* Exercise directions
The response must be a precise copy of the records that follow.

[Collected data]
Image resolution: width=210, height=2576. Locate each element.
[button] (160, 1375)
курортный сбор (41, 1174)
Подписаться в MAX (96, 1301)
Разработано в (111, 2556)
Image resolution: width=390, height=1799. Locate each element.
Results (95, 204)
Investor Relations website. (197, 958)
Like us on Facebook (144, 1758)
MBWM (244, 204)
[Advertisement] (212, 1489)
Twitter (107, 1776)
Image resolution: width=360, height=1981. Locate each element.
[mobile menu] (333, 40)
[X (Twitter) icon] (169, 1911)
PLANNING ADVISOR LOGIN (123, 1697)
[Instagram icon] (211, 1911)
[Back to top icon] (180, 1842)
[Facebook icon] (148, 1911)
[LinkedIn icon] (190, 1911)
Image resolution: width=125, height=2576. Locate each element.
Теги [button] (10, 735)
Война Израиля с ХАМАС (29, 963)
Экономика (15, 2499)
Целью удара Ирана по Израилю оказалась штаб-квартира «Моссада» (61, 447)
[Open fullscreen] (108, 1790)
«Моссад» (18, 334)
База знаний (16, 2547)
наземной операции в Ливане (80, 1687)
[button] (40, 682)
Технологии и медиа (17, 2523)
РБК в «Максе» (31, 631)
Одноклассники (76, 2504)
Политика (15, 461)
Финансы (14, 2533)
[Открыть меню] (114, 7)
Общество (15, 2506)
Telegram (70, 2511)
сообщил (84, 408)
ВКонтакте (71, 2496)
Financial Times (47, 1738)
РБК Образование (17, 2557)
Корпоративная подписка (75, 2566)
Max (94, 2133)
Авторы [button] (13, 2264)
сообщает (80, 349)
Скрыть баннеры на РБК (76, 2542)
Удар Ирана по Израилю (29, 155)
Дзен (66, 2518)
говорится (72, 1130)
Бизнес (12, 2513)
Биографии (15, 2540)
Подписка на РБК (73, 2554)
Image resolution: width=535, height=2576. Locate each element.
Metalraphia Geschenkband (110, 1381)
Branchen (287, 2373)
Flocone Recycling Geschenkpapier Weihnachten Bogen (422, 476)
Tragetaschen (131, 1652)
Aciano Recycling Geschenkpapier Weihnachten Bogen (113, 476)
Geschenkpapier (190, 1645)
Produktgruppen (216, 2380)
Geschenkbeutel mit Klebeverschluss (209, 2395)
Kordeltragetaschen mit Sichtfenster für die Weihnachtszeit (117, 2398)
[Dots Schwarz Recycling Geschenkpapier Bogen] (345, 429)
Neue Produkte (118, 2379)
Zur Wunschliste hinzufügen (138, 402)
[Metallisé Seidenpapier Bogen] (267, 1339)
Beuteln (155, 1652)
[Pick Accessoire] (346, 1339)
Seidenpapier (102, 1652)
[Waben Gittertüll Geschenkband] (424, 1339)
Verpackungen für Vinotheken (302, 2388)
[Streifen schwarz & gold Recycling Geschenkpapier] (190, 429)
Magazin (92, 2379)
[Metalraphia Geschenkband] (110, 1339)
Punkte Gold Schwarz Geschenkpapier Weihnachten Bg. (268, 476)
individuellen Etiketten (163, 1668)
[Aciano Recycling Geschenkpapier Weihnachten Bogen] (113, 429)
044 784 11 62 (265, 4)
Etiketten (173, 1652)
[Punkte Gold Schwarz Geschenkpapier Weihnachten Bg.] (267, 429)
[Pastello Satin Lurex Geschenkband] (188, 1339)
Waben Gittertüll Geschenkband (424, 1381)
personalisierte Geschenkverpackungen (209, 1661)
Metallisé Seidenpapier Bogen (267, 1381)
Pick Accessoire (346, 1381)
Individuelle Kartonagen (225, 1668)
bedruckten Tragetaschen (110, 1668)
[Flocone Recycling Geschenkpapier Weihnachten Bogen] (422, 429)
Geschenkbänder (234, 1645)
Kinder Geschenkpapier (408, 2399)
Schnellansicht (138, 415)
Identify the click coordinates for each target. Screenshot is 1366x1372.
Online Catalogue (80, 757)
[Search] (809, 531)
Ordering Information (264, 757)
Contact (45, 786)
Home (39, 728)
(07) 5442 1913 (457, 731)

* Result of the task
Image resolution: width=210, height=2576. Locate each element.
[button] (160, 1375)
курортный сбор (41, 1174)
Подписаться в MAX (96, 1301)
Разработано в (111, 2556)
Image resolution: width=390, height=1799. Locate each element.
Results (95, 204)
Investor Relations website. (197, 958)
Like us on Facebook (144, 1758)
MBWM (244, 204)
[Advertisement] (212, 1489)
Twitter (107, 1776)
Image resolution: width=360, height=1981. Locate each element.
[mobile menu] (333, 40)
[X (Twitter) icon] (169, 1911)
PLANNING ADVISOR LOGIN (123, 1697)
[Instagram icon] (211, 1911)
[Back to top icon] (180, 1842)
[Facebook icon] (148, 1911)
[LinkedIn icon] (190, 1911)
Image resolution: width=125, height=2576. Locate each element.
Теги [button] (10, 735)
Война Израиля с ХАМАС (29, 963)
Экономика (15, 2499)
Целью удара Ирана по Израилю оказалась штаб-квартира «Моссада» (61, 447)
[Open fullscreen] (108, 1790)
«Моссад» (18, 334)
База знаний (16, 2547)
наземной операции в Ливане (80, 1687)
[button] (40, 682)
Технологии и медиа (17, 2523)
РБК в «Максе» (31, 631)
Одноклассники (76, 2504)
Политика (15, 461)
Финансы (14, 2533)
[Открыть меню] (114, 7)
Общество (15, 2506)
Telegram (70, 2511)
сообщил (84, 408)
ВКонтакте (71, 2496)
Financial Times (47, 1738)
РБК Образование (17, 2557)
Корпоративная подписка (75, 2566)
Max (94, 2133)
Авторы [button] (13, 2264)
сообщает (80, 349)
Скрыть баннеры на РБК (76, 2542)
Удар Ирана по Израилю (29, 155)
Дзен (66, 2518)
говорится (72, 1130)
Бизнес (12, 2513)
Биографии (15, 2540)
Подписка на РБК (73, 2554)
Image resolution: width=535, height=2576. Locate each element.
Metalraphia Geschenkband (110, 1381)
Branchen (287, 2373)
Flocone Recycling Geschenkpapier Weihnachten Bogen (422, 476)
Tragetaschen (131, 1652)
Aciano Recycling Geschenkpapier Weihnachten Bogen (113, 476)
Geschenkpapier (190, 1645)
Produktgruppen (216, 2380)
Geschenkbeutel mit Klebeverschluss (209, 2395)
Kordeltragetaschen mit Sichtfenster für die Weihnachtszeit (117, 2398)
[Dots Schwarz Recycling Geschenkpapier Bogen] (345, 429)
Neue Produkte (118, 2379)
Zur Wunschliste hinzufügen (138, 402)
[Metallisé Seidenpapier Bogen] (267, 1339)
Beuteln (155, 1652)
[Pick Accessoire] (346, 1339)
Seidenpapier (102, 1652)
[Waben Gittertüll Geschenkband] (424, 1339)
Verpackungen für Vinotheken (302, 2388)
[Streifen schwarz & gold Recycling Geschenkpapier] (190, 429)
Magazin (92, 2379)
[Metalraphia Geschenkband] (110, 1339)
Punkte Gold Schwarz Geschenkpapier Weihnachten Bg. (268, 476)
individuellen Etiketten (163, 1668)
[Aciano Recycling Geschenkpapier Weihnachten Bogen] (113, 429)
044 784 11 62 (265, 4)
Etiketten (173, 1652)
[Punkte Gold Schwarz Geschenkpapier Weihnachten Bg.] (267, 429)
[Pastello Satin Lurex Geschenkband] (188, 1339)
Waben Gittertüll Geschenkband (424, 1381)
personalisierte Geschenkverpackungen (209, 1661)
Metallisé Seidenpapier Bogen (267, 1381)
Pick Accessoire (346, 1381)
Individuelle Kartonagen (225, 1668)
bedruckten Tragetaschen (110, 1668)
[Flocone Recycling Geschenkpapier Weihnachten Bogen] (422, 429)
Geschenkbänder (234, 1645)
Kinder Geschenkpapier (408, 2399)
Schnellansicht (138, 415)
Identify the click coordinates for each target. Screenshot is 1366x1372.
Online Catalogue (80, 757)
[Search] (809, 531)
Ordering Information (264, 757)
Contact (45, 786)
Home (39, 728)
(07) 5442 1913 (457, 731)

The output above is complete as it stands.